I looked good. I looked like a guitarist for the late Johnny Cash.
Back then, you had to have a date for the prom. Going stag was just not acceptable. And guys had to take girls – guys couldn’t date guys and vice versa. If two guys had come as each other’s date back then, they would have been dragged out and who knows what would have happened to them. Oh, there were some guys who were “light in the loafers” in our class of 850-plus but they had the decency back then to keep their sexual problems secret.
I wasn’t dating anyone back in high school because I was too chicken to ask anyone out and I was too cheap to spring for dinner and a movie – the standard date activities in 1972.
But I was determined to get a date for the prom.
I asked a really cute girl who was a friend but she said no. Basically, she said she was waiting for a better offer from someone more popular. If you asked her about this now, I am sure she would have forgotten that I even asked. I saw her at a recent class reunion and we spoke. I was hoping she had turned ugly and weighed 350 pounds but that wasn’t the case. She was still charming and petite.
I had been in school with Carla Sue Longmire since kindergarten at Burbank Elementary and then at Bell Junior High School. We were friends but there was no romantic attraction.
Through the grapevine, I heard she wasn’t dating anybody but she wanted to go to the prom. Bingo. I asked her to be my date and she said yes.
What a relief. For both of us.
Dressed in my rented tux, I picked her up at her house in a neighborhood near 4th Place and Memorial Drive. I had never met her parents before but they were nice. Her dad took several pictures of us (I still have one) and her mom kept giving me that look – the one that was sizing me up as a potential son-in-law.
Sue (she went by her middle name) was dressed in a pretty pink dress and she looked beautiful.
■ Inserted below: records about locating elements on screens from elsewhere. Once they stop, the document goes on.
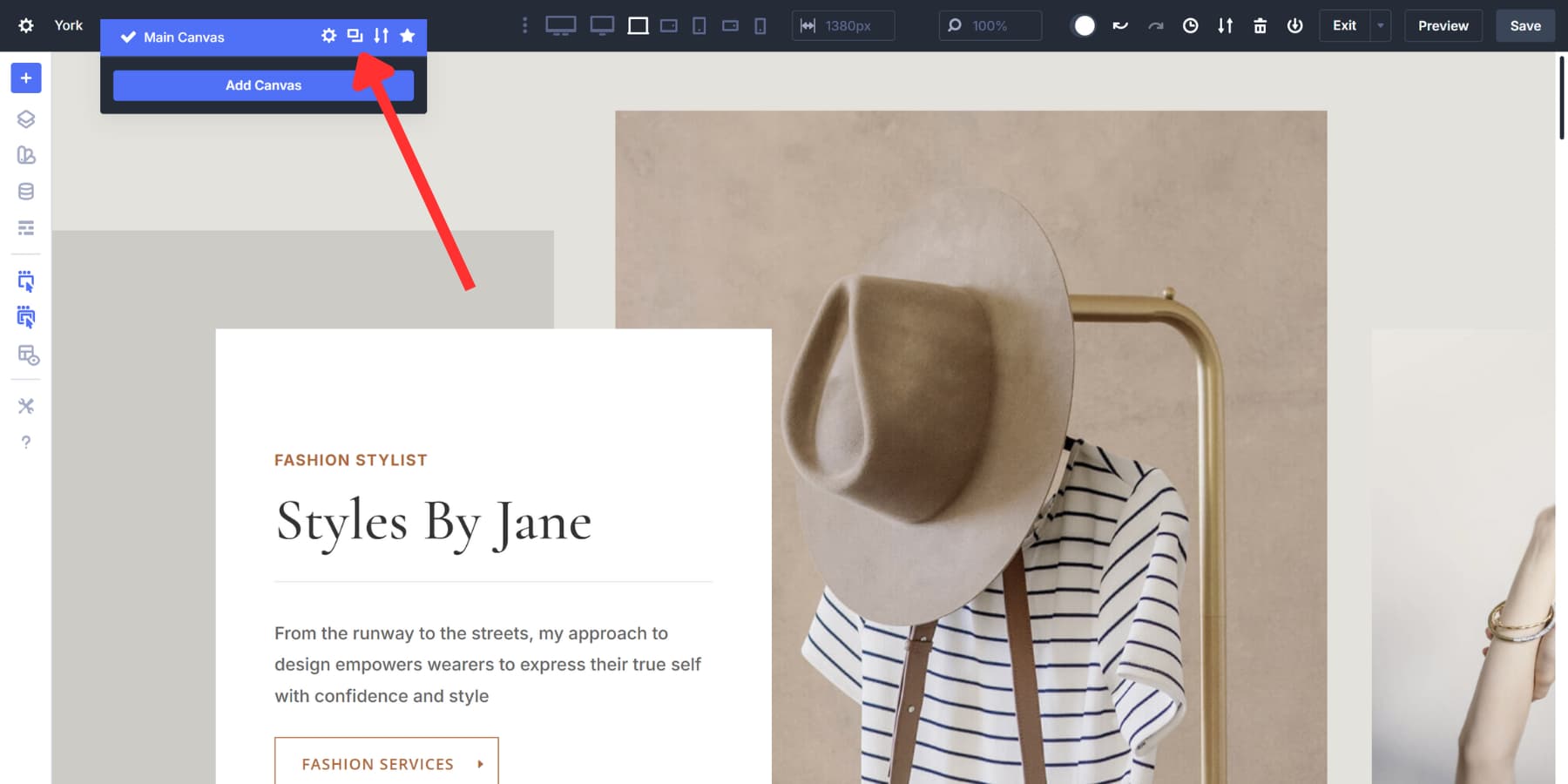The image size is (1568, 784).
Task: Open the three-dot device options menu
Action: (524, 25)
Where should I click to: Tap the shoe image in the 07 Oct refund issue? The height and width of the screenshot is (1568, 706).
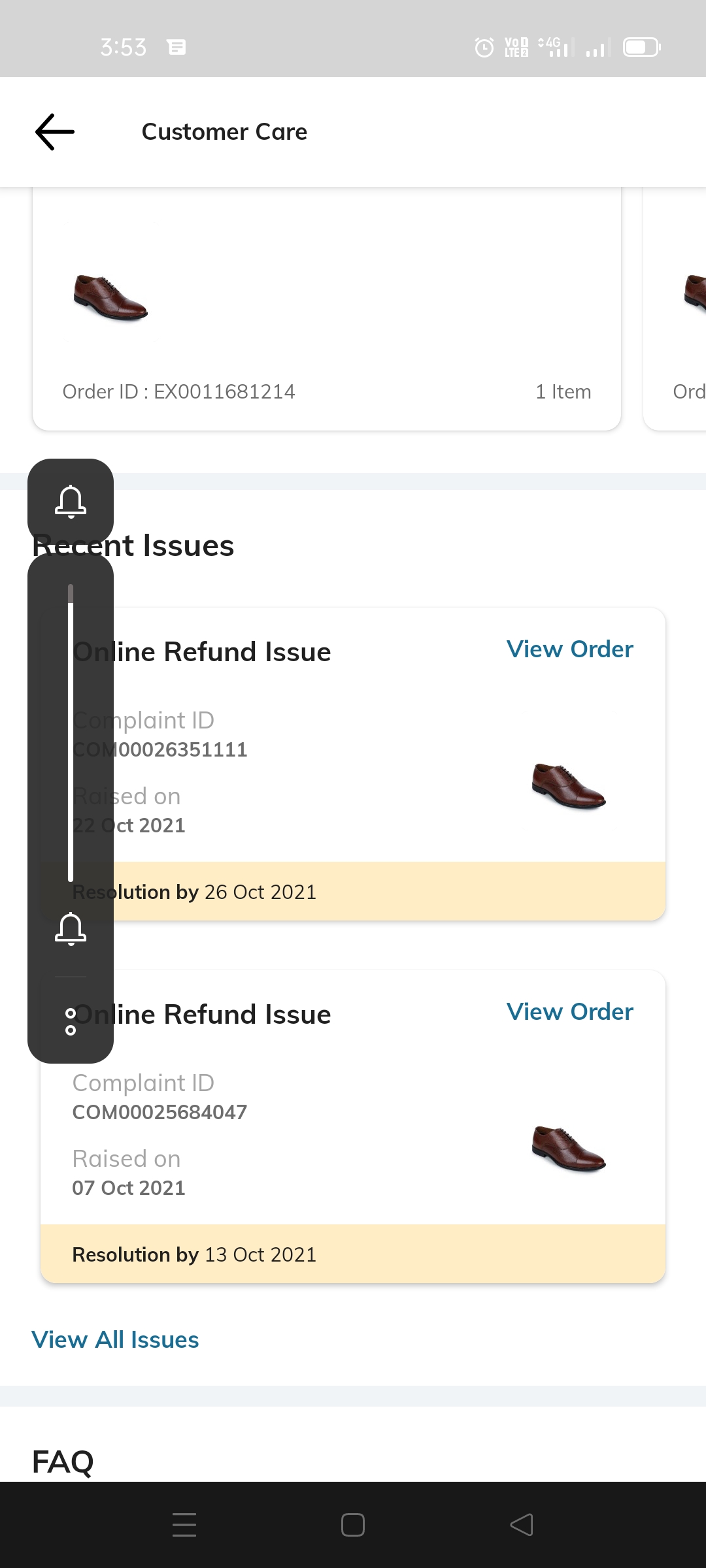click(569, 1149)
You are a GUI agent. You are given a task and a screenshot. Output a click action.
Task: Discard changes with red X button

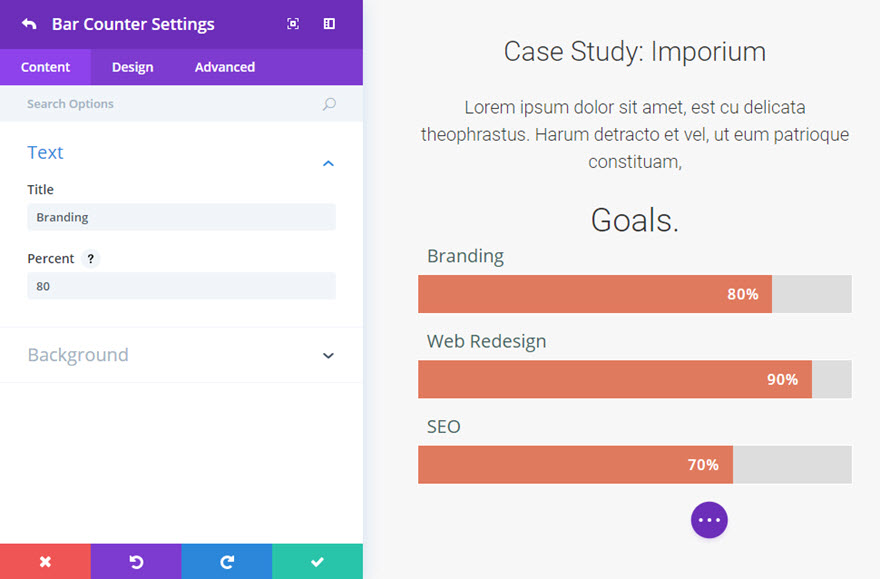[45, 562]
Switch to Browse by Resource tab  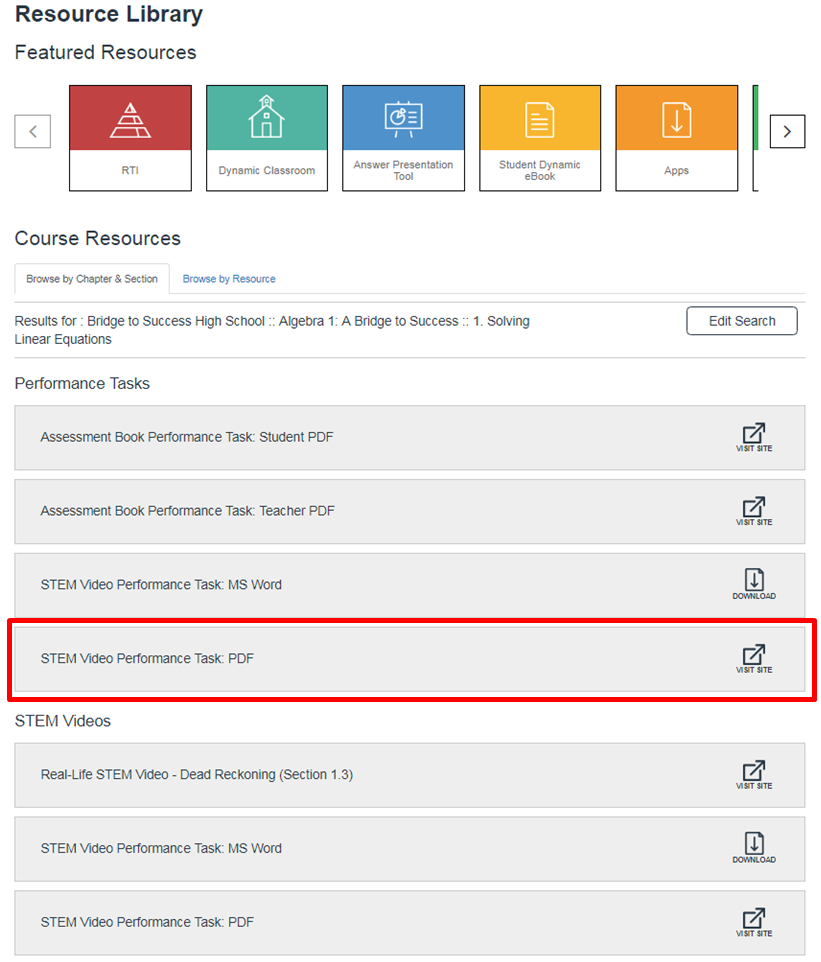click(229, 279)
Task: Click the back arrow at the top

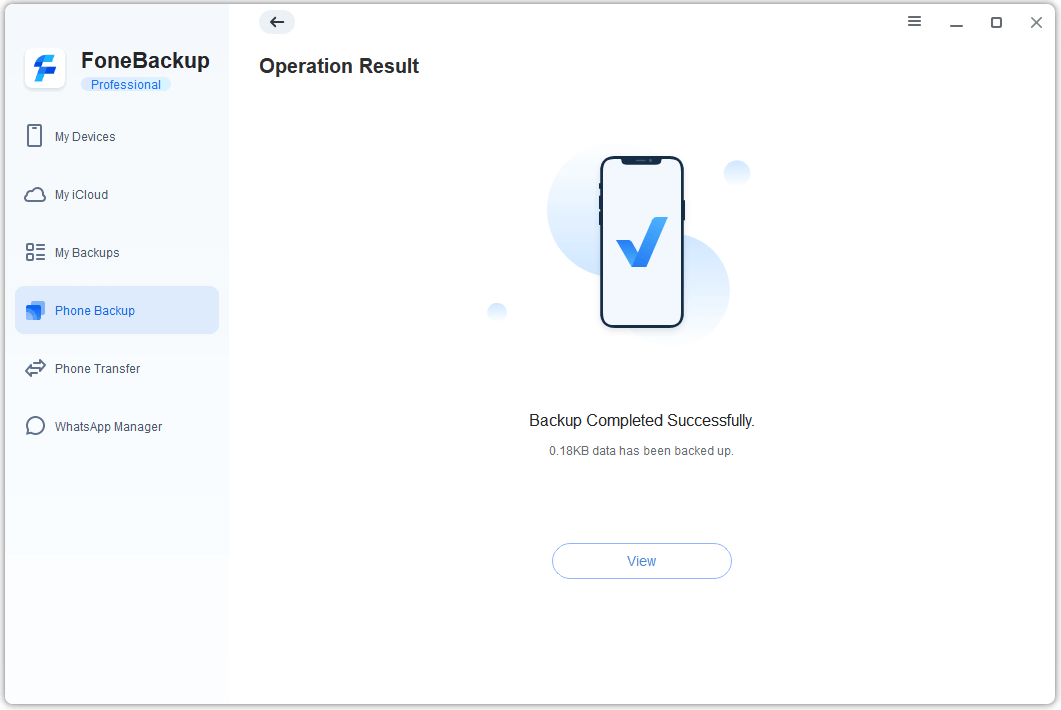Action: 276,21
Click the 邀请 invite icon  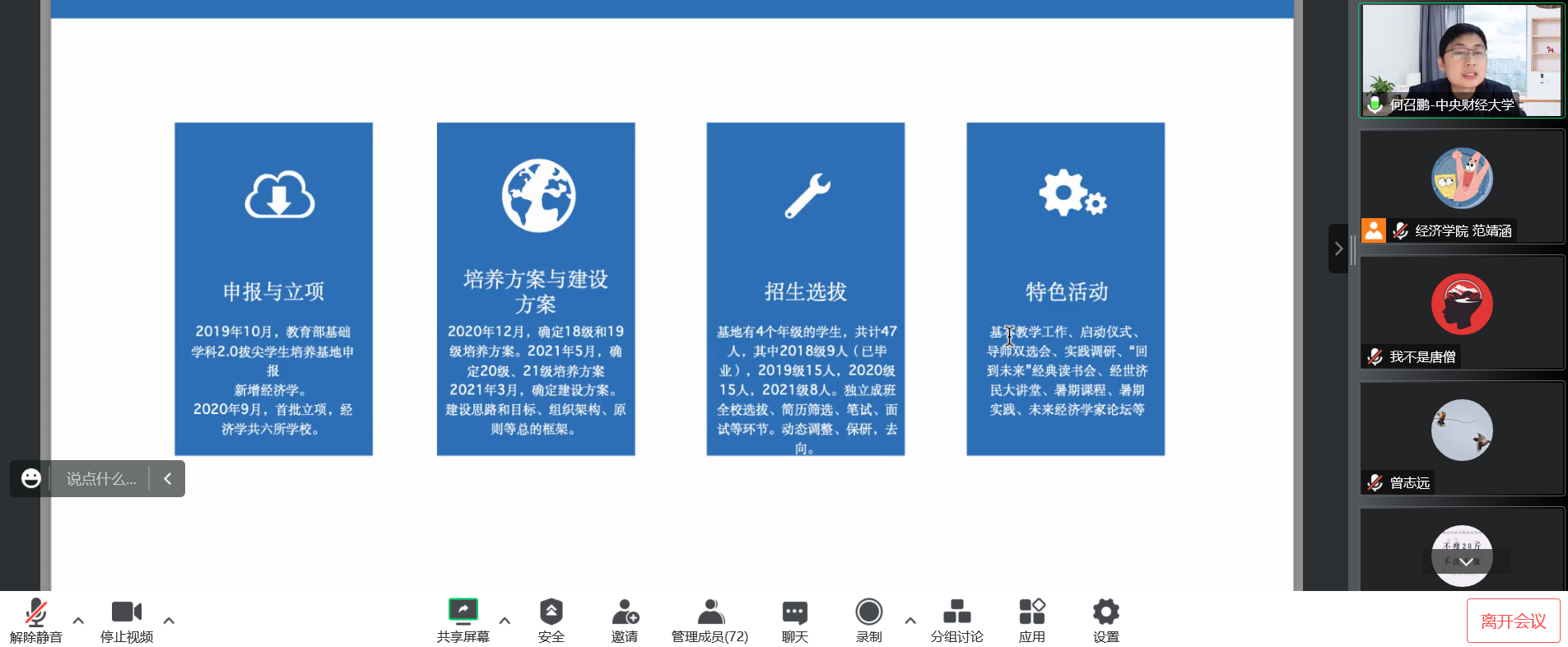click(625, 613)
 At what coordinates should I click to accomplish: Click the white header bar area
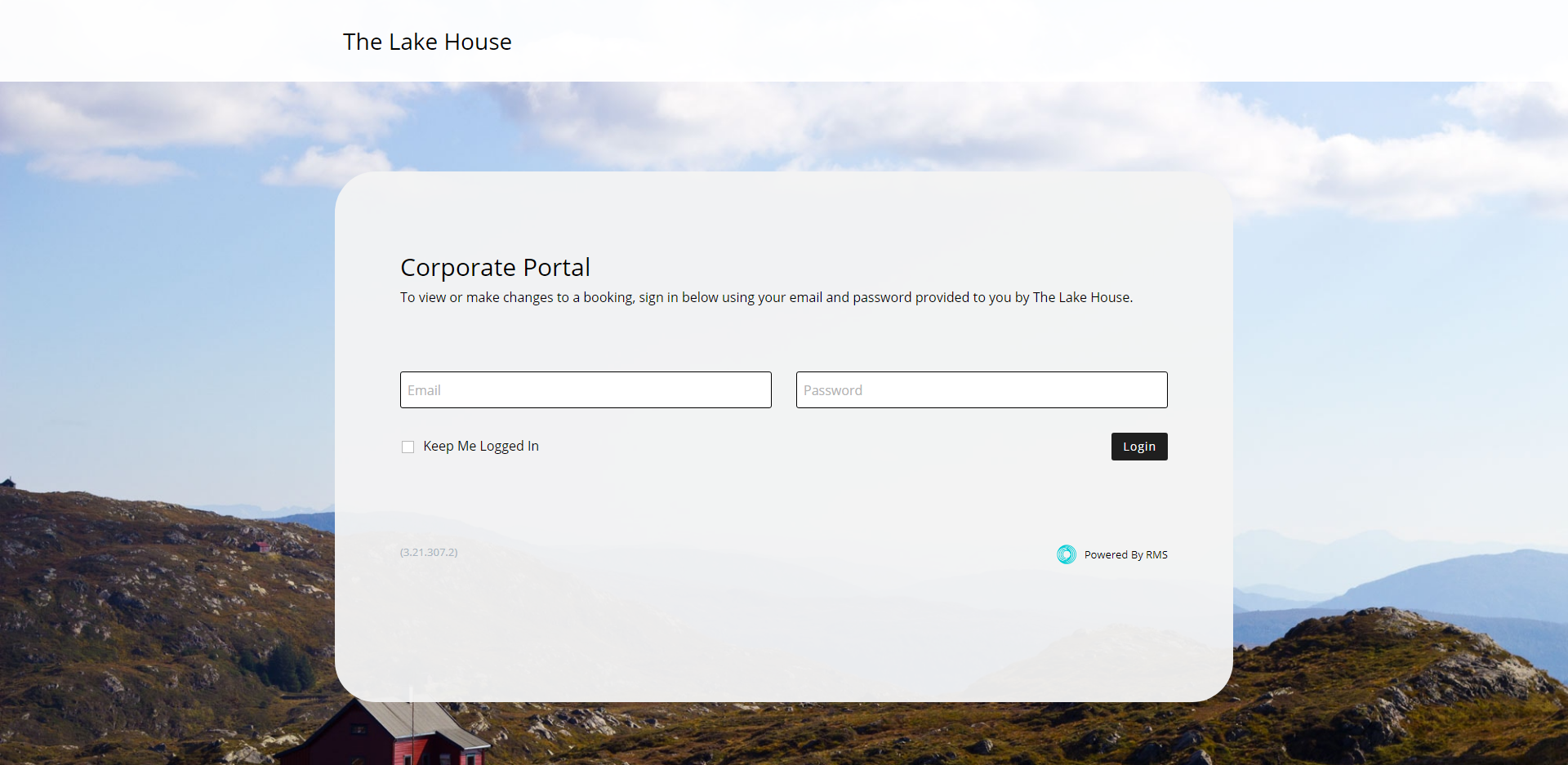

We double-dated with her best friend and a friend of mine.
We had so much fun. We ate steak dinners at Shadow Mountain Steakhouse on the hill on Sheridan Road just up the road from 61st Street. Shadow Mountain Steakhouse is no longer there but they didn’t tear down the building. I guess we didn’t need a Quik-Trip on that hill. I think it’s some kind of sushi restaurant now.
We danced. I guess you could call it that. I don’t know how to dance and as I recall, every dance turned into the Twist because that was so easy to do and it was so popular back then.
We went to an after-prom party. We didn’t drink alcohol and we didn’t fool around – although some of our fellow classmates did both. We did stay out all night and ended the date with breakfast at Denny’s Restaurant on Yale Avenue near 51s Street.
I have never seen Sue again. I heard she got married and I hope she has had a good life. I haven’t seen her at any reunions.
It’s hard to recreate the excitement of being a recent graduate, of going to the prom and getting ready to go to college. Life has different stages and that’s OK.
I wouldn’t want to go back but it’s nice to have pleasant memories.